START Data for the task

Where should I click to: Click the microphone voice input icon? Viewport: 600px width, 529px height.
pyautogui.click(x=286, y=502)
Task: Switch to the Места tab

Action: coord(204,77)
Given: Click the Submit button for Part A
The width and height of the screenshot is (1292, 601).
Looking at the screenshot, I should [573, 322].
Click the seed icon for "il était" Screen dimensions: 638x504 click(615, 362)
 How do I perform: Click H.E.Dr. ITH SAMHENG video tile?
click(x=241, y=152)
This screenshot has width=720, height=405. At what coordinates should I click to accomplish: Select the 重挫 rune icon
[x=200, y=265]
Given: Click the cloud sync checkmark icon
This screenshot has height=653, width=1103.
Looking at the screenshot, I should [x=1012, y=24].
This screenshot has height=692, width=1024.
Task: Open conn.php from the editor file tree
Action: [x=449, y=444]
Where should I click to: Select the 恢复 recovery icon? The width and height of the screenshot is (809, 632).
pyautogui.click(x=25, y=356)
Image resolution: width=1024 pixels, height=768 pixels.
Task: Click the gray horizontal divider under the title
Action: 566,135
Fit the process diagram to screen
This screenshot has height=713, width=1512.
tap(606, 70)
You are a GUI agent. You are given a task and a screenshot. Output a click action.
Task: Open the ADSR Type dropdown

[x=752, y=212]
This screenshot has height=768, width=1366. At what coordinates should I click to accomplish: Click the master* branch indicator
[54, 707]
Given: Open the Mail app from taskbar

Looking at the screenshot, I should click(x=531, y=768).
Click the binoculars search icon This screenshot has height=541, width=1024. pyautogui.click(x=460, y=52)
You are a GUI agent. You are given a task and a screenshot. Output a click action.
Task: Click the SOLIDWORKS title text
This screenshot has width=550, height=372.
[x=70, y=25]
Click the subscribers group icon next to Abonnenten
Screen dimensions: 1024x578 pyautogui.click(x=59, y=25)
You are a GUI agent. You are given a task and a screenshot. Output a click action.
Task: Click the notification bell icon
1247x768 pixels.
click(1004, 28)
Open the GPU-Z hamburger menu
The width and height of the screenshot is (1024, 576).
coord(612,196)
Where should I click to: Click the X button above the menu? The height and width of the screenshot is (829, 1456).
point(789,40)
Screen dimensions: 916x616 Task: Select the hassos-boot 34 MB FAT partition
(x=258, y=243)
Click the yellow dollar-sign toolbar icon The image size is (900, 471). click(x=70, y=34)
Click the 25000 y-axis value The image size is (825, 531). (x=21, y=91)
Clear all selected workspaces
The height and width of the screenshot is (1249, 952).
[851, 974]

END Data for the task

Prompt → Line by line, copy the data above.

Solution →
Where should I click to: Click the microphone voice input icon? Viewport: 600px width, 529px height.
pyautogui.click(x=286, y=502)
Task: Switch to the Места tab

Action: coord(204,77)
Given: Click the Submit button for Part A
The width and height of the screenshot is (1292, 601).
Looking at the screenshot, I should [573, 322].
Click the seed icon for "il était" Screen dimensions: 638x504 click(615, 362)
 How do I perform: Click H.E.Dr. ITH SAMHENG video tile?
click(x=241, y=152)
This screenshot has width=720, height=405. At what coordinates should I click to accomplish: Select the 重挫 rune icon
[x=200, y=265]
Given: Click the cloud sync checkmark icon
This screenshot has height=653, width=1103.
Looking at the screenshot, I should [x=1012, y=24].
This screenshot has height=692, width=1024.
Task: Open conn.php from the editor file tree
Action: [x=449, y=444]
Where should I click to: Select the 恢复 recovery icon? The width and height of the screenshot is (809, 632).
pyautogui.click(x=25, y=356)
Image resolution: width=1024 pixels, height=768 pixels.
Task: Click the gray horizontal divider under the title
Action: 566,135
Fit the process diagram to screen
This screenshot has height=713, width=1512.
tap(606, 70)
You are a GUI agent. You are given a task and a screenshot. Output a click action.
Task: Open the ADSR Type dropdown

[x=752, y=212]
This screenshot has height=768, width=1366. At what coordinates should I click to accomplish: Click the master* branch indicator
[54, 707]
Given: Open the Mail app from taskbar

Looking at the screenshot, I should click(x=531, y=768).
Click the binoculars search icon This screenshot has height=541, width=1024. pyautogui.click(x=460, y=52)
You are a GUI agent. You are given a task and a screenshot. Output a click action.
Task: Click the SOLIDWORKS title text
This screenshot has width=550, height=372.
[x=70, y=25]
Click the subscribers group icon next to Abonnenten
Screen dimensions: 1024x578 pyautogui.click(x=59, y=25)
You are a GUI agent. You are given a task and a screenshot. Output a click action.
Task: Click the notification bell icon
1247x768 pixels.
click(1004, 28)
Open the GPU-Z hamburger menu
The width and height of the screenshot is (1024, 576).
coord(612,196)
Where should I click to: Click the X button above the menu? The height and width of the screenshot is (829, 1456).
point(789,40)
Screen dimensions: 916x616 Task: Select the hassos-boot 34 MB FAT partition
(x=258, y=243)
Click the yellow dollar-sign toolbar icon The image size is (900, 471). click(x=70, y=34)
Click the 25000 y-axis value The image size is (825, 531). (x=21, y=91)
Clear all selected workspaces
The height and width of the screenshot is (1249, 952).
[851, 974]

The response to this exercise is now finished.